The text is exactly the same in all three cases, but the intonation should be vastly different in order to be personal.
Will there be a way of manipulating that?


#4

There will certainly be ways for a developer to differentiate how Jibo speaks the same utterance in different contexts.

We have APIs that allow a developer to impact the pitch, duration, and pitch bandwidth of Jibo’s voice.

Also, as mentioned in this blog post summary of the new SDK features being developed, the SDK will include Embodied Speech as a way for developers to easily add pre-defined animations and Semi-Speech Audio (SSAs) to Jibo’s Text-to-Speech responses so that “Oh, I see” could be presented differently in one context vs. another.


#5

@john.w, is there a way to test the API command speak(text [, options] [, callback]) with output?

For my skill, I’ll need to convert text using the ‘speak’ command to fine tune the results for storytelling.


#6

At the moment there is not a way to hear/test the TTS output in the SDK in a audible form (as opposed to the text form presented in the simulator).

I have absolutely made sure the team is aware that there is a desire for the TTS to be hearable as part of the SDK and simulator in the future.


#7

Therefore it is important that all developers understand that if you want to do ANYTHING with Jibo’s voice control, you MUST wait for hardware to be delivered.
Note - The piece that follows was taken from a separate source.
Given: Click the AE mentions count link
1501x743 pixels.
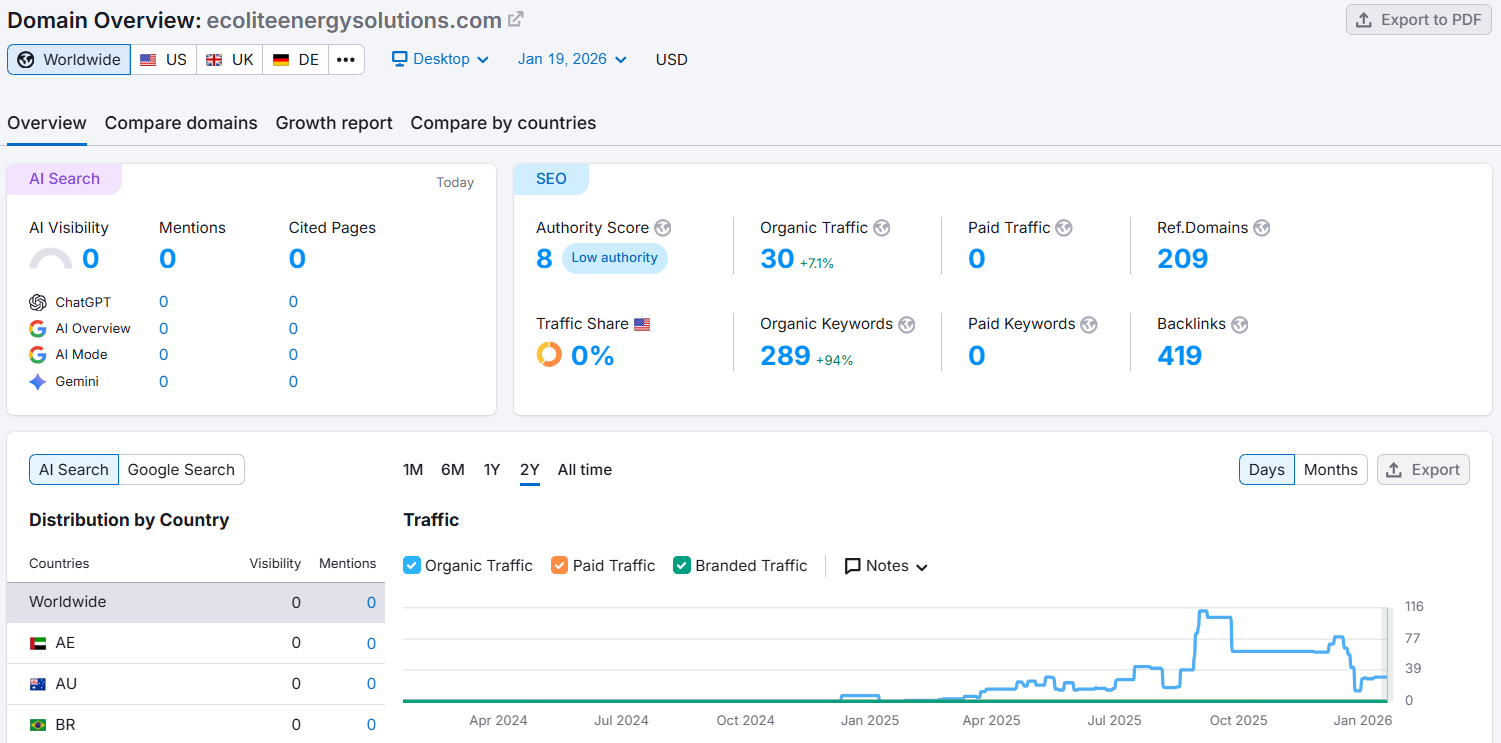Looking at the screenshot, I should pos(370,643).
Is this correct @john.w ?


#8

@alfarmer you can absolutely utilize those APIs in your skill development presently but actually hearing the TTS output would require hardware or for the TTS to be implemented in the SDK.


#9

The issue with developing without hearing is that the nuances of the voice can not be predicted. When scripting TTS in any platform you need to manipulate how you do things to correct for timing, emphasis or pronunciation issues.


#10

Obviously the same with ASR. How can you design an interactive device if you don’t know how accurate or fast it will be?


#11

I just want Jibo to have an auto-tune function so he can have a career in pop music


#12